## Exercise:
Retype the records in full, exactly as they stand.

## Supplied data:

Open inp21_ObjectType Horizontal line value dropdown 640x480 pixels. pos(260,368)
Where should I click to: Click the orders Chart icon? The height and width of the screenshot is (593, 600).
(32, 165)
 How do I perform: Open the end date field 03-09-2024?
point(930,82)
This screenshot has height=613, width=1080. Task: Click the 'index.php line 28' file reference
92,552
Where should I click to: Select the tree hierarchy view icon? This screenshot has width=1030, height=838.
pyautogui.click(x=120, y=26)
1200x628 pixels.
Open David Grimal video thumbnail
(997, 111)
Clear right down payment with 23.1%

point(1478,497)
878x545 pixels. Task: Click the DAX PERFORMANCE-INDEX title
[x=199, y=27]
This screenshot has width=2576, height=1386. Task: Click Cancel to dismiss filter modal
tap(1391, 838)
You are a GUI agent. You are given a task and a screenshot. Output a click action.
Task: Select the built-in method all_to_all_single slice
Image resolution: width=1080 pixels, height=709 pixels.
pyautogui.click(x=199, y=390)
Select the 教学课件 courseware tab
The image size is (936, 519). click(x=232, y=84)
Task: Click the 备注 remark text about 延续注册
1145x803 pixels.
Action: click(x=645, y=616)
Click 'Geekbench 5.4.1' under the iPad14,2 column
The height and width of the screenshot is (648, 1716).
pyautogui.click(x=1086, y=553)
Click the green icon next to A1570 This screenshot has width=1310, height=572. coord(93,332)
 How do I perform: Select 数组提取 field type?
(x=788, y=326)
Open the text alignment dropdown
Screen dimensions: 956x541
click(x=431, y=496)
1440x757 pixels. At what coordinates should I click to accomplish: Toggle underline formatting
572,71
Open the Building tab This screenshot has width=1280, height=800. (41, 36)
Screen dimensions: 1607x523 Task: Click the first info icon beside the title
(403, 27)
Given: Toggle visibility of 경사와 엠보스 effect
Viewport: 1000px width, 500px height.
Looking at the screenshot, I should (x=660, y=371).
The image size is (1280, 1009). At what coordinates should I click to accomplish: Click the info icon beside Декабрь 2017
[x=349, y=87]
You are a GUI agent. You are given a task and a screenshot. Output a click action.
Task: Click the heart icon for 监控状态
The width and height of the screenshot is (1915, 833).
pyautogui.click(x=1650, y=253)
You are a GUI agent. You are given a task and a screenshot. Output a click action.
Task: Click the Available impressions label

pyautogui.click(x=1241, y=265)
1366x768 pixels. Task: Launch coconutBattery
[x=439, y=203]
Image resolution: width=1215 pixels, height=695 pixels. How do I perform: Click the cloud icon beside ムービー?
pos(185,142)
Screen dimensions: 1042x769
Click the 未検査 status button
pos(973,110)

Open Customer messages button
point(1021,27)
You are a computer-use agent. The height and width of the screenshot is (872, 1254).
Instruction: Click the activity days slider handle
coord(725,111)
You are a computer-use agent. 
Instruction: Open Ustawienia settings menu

## Your solution:
Open inp21_ObjectType Horizontal line value dropdown 640x480 pixels. pos(260,368)
Where should I click to: Click the orders Chart icon? The height and width of the screenshot is (593, 600).
(32, 165)
 How do I perform: Open the end date field 03-09-2024?
point(930,82)
This screenshot has height=613, width=1080. Task: Click the 'index.php line 28' file reference
92,552
Where should I click to: Select the tree hierarchy view icon? This screenshot has width=1030, height=838.
pyautogui.click(x=120, y=26)
1200x628 pixels.
Open David Grimal video thumbnail
(997, 111)
Clear right down payment with 23.1%

point(1478,497)
878x545 pixels. Task: Click the DAX PERFORMANCE-INDEX title
[x=199, y=27]
This screenshot has width=2576, height=1386. Task: Click Cancel to dismiss filter modal
tap(1391, 838)
You are a GUI agent. You are given a task and a screenshot. Output a click action.
Task: Select the built-in method all_to_all_single slice
Image resolution: width=1080 pixels, height=709 pixels.
pyautogui.click(x=199, y=390)
Select the 教学课件 courseware tab
The image size is (936, 519). click(x=232, y=84)
Task: Click the 备注 remark text about 延续注册
1145x803 pixels.
Action: click(x=645, y=616)
Click 'Geekbench 5.4.1' under the iPad14,2 column
The height and width of the screenshot is (648, 1716).
pyautogui.click(x=1086, y=553)
Click the green icon next to A1570 This screenshot has width=1310, height=572. coord(93,332)
 How do I perform: Select 数组提取 field type?
(x=788, y=326)
Open the text alignment dropdown
Screen dimensions: 956x541
click(x=431, y=496)
1440x757 pixels. At what coordinates should I click to accomplish: Toggle underline formatting
572,71
Open the Building tab This screenshot has width=1280, height=800. (41, 36)
Screen dimensions: 1607x523 Task: Click the first info icon beside the title
(403, 27)
Given: Toggle visibility of 경사와 엠보스 effect
Viewport: 1000px width, 500px height.
Looking at the screenshot, I should (x=660, y=371).
The image size is (1280, 1009). At what coordinates should I click to accomplish: Click the info icon beside Декабрь 2017
[x=349, y=87]
You are a GUI agent. You are given a task and a screenshot. Output a click action.
Task: Click the heart icon for 监控状态
The width and height of the screenshot is (1915, 833).
pyautogui.click(x=1650, y=253)
You are a GUI agent. You are given a task and a screenshot. Output a click action.
Task: Click the Available impressions label

pyautogui.click(x=1241, y=265)
1366x768 pixels. Task: Launch coconutBattery
[x=439, y=203]
Image resolution: width=1215 pixels, height=695 pixels. How do I perform: Click the cloud icon beside ムービー?
pos(185,142)
Screen dimensions: 1042x769
Click the 未検査 status button
pos(973,110)

Open Customer messages button
point(1021,27)
You are a computer-use agent. The height and width of the screenshot is (872, 1254).
Instruction: Click the activity days slider handle
coord(725,111)
You are a computer-use agent. 
Instruction: Open Ustawienia settings menu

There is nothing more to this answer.